Recently, the research team led by Prof. DU Haifeng from High Magnetic field laboratory, Hefei Institutes of Physical Science of Chinese Academy of Sciences, achieved stable magnetic bundles at room temperature without the need for any external magnetic field.

Their work was published in Nature Communications.

Topological magnetic structures are a type of spin arrangement with nontrivial topological properties. These structures hold promise as the next-generation data carriers and could overcome limitations of traditional magnetic storage technologies in spintronics.

In previous research, the team had proposed a method for inducing magnetic skyrmion bundles in a chiral helimagnetic material called FeGe. However, achieving stable magnetic bundles at room temperature and without an external magnetic field remained a significant challenge for practical applications in spintronics.

To address this challenge, the researchers ingeniously combined pulsed currents with reversed magnetic fields in the room-temperature chiral helimagnetic material Co8Zn10Mn2. This approach allowed them to achieve a rich variety of room-temperature chiral magnetic skyrmions, avoiding the complex field cooling processes required in previous skyrmion bundles generation.

- [Source data]

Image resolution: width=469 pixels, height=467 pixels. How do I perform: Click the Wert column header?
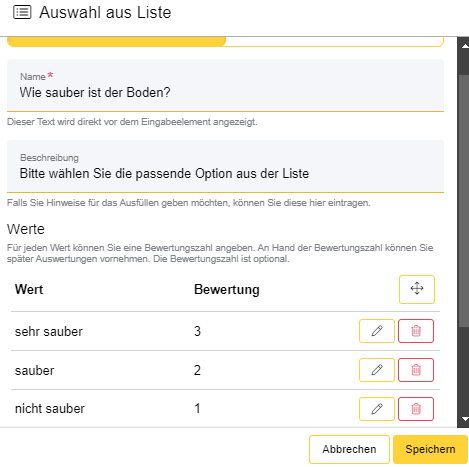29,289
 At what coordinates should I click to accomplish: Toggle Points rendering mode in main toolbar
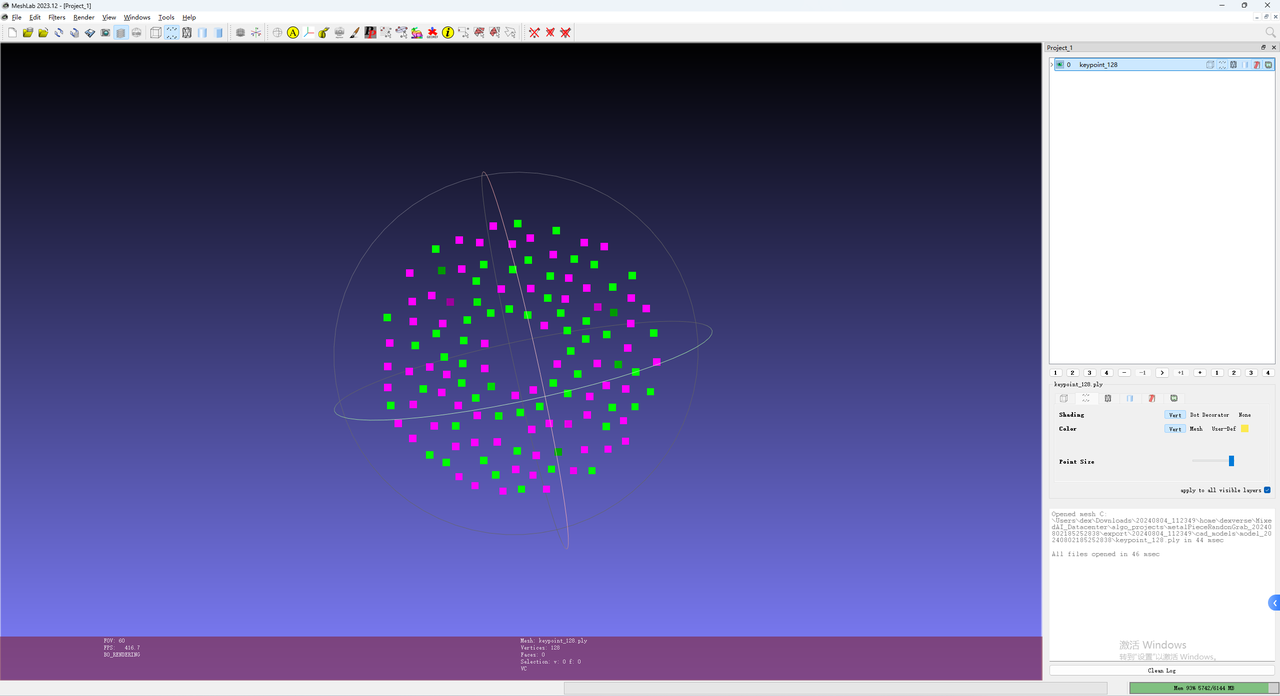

- [Given request 1] In the article on room-temperature magnetic bundles, which material did the researchers treat with pulsed currents and reversed magnetic fields?
- [Given request 2] Please carry on the article on room-temperature magnetic bundles, starting after its last sentence.

- [Exercise response 1] Co8Zn10Mn2

- [Exercise response 2]
Furthermore, they introduced a special zero-field vertical spiral domain magnetization background to stabilize the magnetic skyrmions bundles. By establishing a complete magnetic field-temperature phase diagram for skyrmions bundles, they ultimately achieved stable isolated magnetic skyrmions bundles at room temperature with zero external magnetic field under free boundary conditions.

This work could enhance the development of topological spintronic devices, leveraging the freedom topological parameter constrain, according to the team.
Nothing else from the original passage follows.